Luiz Fernando Goulart é o que podemos chamar de “bicho cinematográfico” por excelência, pertencente a uma velha guarda que ajudou a remanejar a produção brasileira nos anos 60. Começou sua carreira como assistente de direção de alguns filmes essenciais do Cinema Novo, tais como Cinco Vezes Favela (1961), de vários diretores; Ganga Zumba (1963) e A Grande Cidade (1965), de Cacá Diegues. Além disso, foi diretor de produção de Todas as Mulheres do Mundo (1996), de Domingos Oliveira; A Opinião Pública (1967), de Arnaldo Jabor; e Garota de Ipanema (1967), de Leon Hirszman. Definitivamente não é pouca coisa. Como diretor, esteve à frente Marilia e Marina (1976), A Rainha do Rádio (1979), Tropclip (1984), Angola, Cantos de Guerra e Liberdade (1987) e Mestre Bimba, a Capoeira Iluminada (2004). Agora, Luiz Fernando volta às telonas com Querido Embaixador (2018), mesclando documentário e dramatização, abordando a importante atuação diplomático-humanitária de Luiz Martins de Souza Dantas, o embaixador brasileiro na França durante a Segunda Guerra Mundial. Confira este Papo de Cinema que tivemos com o realizador, por telefone, na iminência da estreia do filme.
Como a história de Luiz Martins de Souza Dantas chegou até você?

## DADOS REGISTRADOS
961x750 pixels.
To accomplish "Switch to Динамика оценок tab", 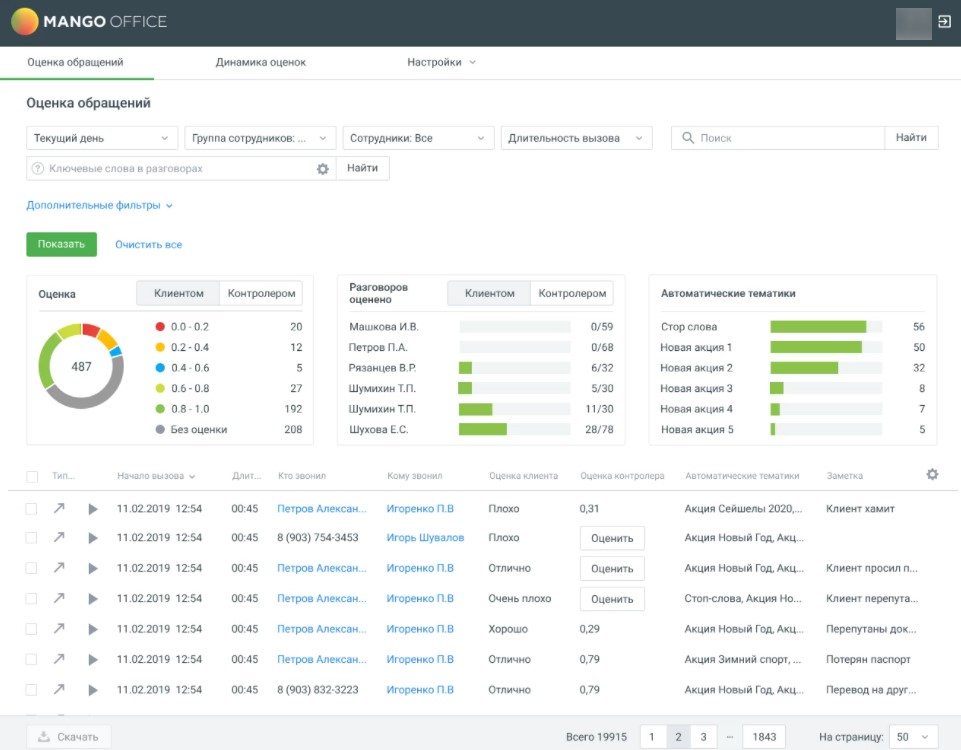I will [x=260, y=62].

## TAREFAS
1 > Responda com base no texto sobre Luiz Fernando Goulart:
(a) Em que função ele começou a carreira?
(b) De qual filme de Leon Hirszman ele foi diretor de produção?
(c) Por qual meio foi feita a conversa com o realizador?
2 > Diga se cada frase bate com o texto sobre Luiz Fernando Goulart, respondendo sim ou não e citando as palavras do texto que decidem:
(a) Querido Embaixador junta documentário e dramatização.
(b) Souza Dantas foi embaixador do Brasil na Itália.
(c) Ganga Zumba é um filme de Arnaldo Jabor.
3 > Retome o texto sobre Luiz Fernando Goulart logo depois da última frase mostrada.

## RESPOSTAS ESPERADAS
1 >
(a) Como assistente de direção.
(b) Garota de Ipanema (1967).
(c) Por telefone.

2 >
(a) Sim: "mesclando documentário e dramatização".
(b) Não: "o embaixador brasileiro na França durante a Segunda Guerra Mundial".
(c) Não: "Ganga Zumba (1963) e A Grande Cidade (1965), de Cacá Diegues".

3 >
O Charles Chaplin dizia que o maior cineasta é o acaso. Esse projeto chegou a mim exatamente por acaso. Estava jantando com uma grande amiga, a qual não via há tempos. Ela perguntou se eu sabia quem era o Souza Dantas. Diante da minha falta de conhecimento, me incitou a descobri-lo. Fui para casa e, claro, não dormi. Logo, me deparei com a existência do livro Quixote Nas Trevas: O Embaixador Souza Dantas e os Refugiados do Nazismo. Já pela manhã, corri pelas livrarias para encontra-lo. Descobri que o Souza Dantas fez mais pelos judeus do que o Oskar Schindler, alemão que ficou famoso por conta de A Lista de Schindler (1993). Dantas arriscou mais a própria vida, pois foi contra as ordens do governo Vargas, que proibia literalmente a concessão de vistos a judeus, fazendo isso na França ocupada, diante do governo colaboracionista. Ele dava vistos em bares, capôs de automóveis, para quem precisasse se livrar da morte. Em sua defesa, quando questionado pelas autoridades cariocas, ele disse que fez o que qualquer compatriota faria, ou seja, via o brasileiro como um povo de braços abertos para o mundo.
Como se deu o processo de pesquisa, vide que você recorre a diversos materiais de arquivo e depoimentos?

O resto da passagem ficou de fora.